Nokia's first tablet for nearly four years appears, on paper, to be a promising device. After all, it packs some cracking specifications and a surprisingly affordable price given that it is a 4G tablet. Should businesses therefore consider it or is it a no-go for them?
Since Microsoft is promoting Surface 2 as a tablet for businesses, having sold more than 11,000 to US airline Delta, I reckon that Nokia will be doing the same, following its parent company's lead.
Like the Surface 2, the Lumia 2520 comes with a quad-core processor (Qualcomm rather than Nvidia) and the second iteration of Windows RT (oddly called Windows RT 8.1).
The combination is likely to procure a much, much better overall experience to the end user compared to the previous generation.
A triple whammy of generation change, increase in processor speed and core count could translate in a performance increase bigger than 100%.
Add in 4G, a full HD display, ample internal storage, a huge 8,000mAh battery, decent cameras and connectivity options and you have all the ingredients for a reasonably successful tablet.
Nokia also added a nifty keyboard accessory that includes a fully functional keypad and a gesture trackpad, both of which will be welcomed by touch-type users keen to replicate a laptop set-up.
The Power Keyboard has a 4,000mAh battery that Nokia claims can add five extra hours of battery life (extending it to 15 hours). Also worth mentioning are the two USB ports (presumably the 3.0 type) that can also charge tethered gadgets.
It's all about the software
But things go pear shape when looking at the software; not that Office 2013 RT or Nokia Here Maps are to be blamed.
Both of them are superb applications on their own; Microsoft went the extra mile by bundling Outlook, essentially giving away the equivalent of its Office Home and Business, a product worth £220 on its own (it's worth noting that Microsoft quietly renamed Office Home & Student 2013 RT to Office 2013 RT).
You still can't use it for commercial purposes unless you have a commercial license for Office 2013 but enforcing that strategy will prove to be very convoluted and the rise of BYOD means that Microsoft could be missing out on a potentially lucrative market (and prospective business customers).
As for Nokia HERE Maps, it could soon turn out to be one of the most useful apps for the roving business person, keen to rush to the next meeting with or without 4G coverage.
Sadly though, if you want to add more applications, you're limited to the built-in App Store with significantly less business-oriented apps compared to iOS or Android. Interestingly enough, enterprise-focused Lync is there but no other heavyweights like Visio, Access, Project or Sharepoint.
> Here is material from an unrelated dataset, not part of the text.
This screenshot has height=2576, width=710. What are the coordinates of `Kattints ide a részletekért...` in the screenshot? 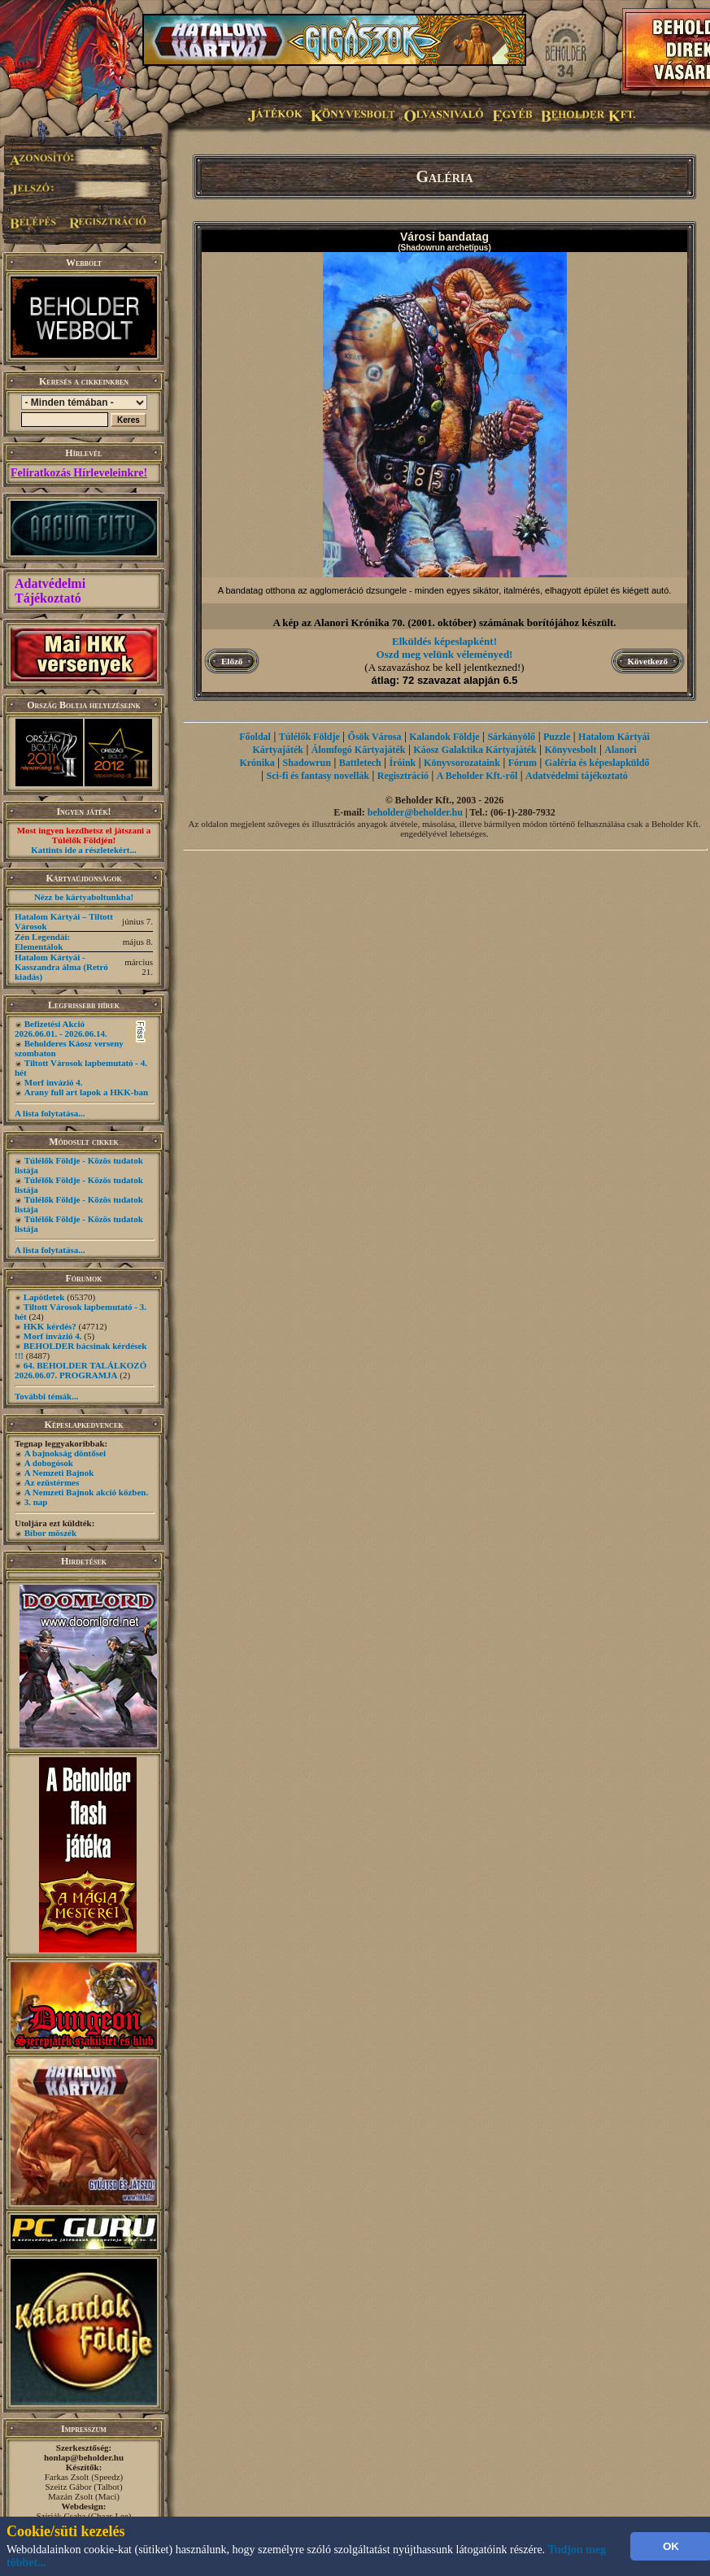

Is Windows RT business-ready?
I started this article thinking that Windows RT didn't have a place in a business environment. In Microsoft's defence, the operating system was never meant to be used in a professional environment or pitched as a business-friendly platform. The fact that it sits somewhere between the regimented, tightly-controlled Windows Phone 8 and the more liberal Windows 8 doesn't help.
The tablet will cost $499 (around £308, or AU$513) in the US with the keyboard adding $149 (around £92, or AU$57) to that. So you're looking at a combined outlay of US$648 (AU$667), which should translate into a RRP of £500 in the UK (£400 for the tablet and £100 for the peripheral).
As for the recent crop of tablets that come with bundled Office 2013 (Dell Venue 8 Pro, Lenovo Miix 2), the Lumia 2520 doesn't come with a microHDMI port which makes it more difficult to connect to an external display.
Ultimately it depends on the expectations of the organisation and my hunch is that employees will probably get the most out of the Lumia 2520 tablet as it is a device that, in theory, combines good enough business tools and great consumer features with 4G being the killer app.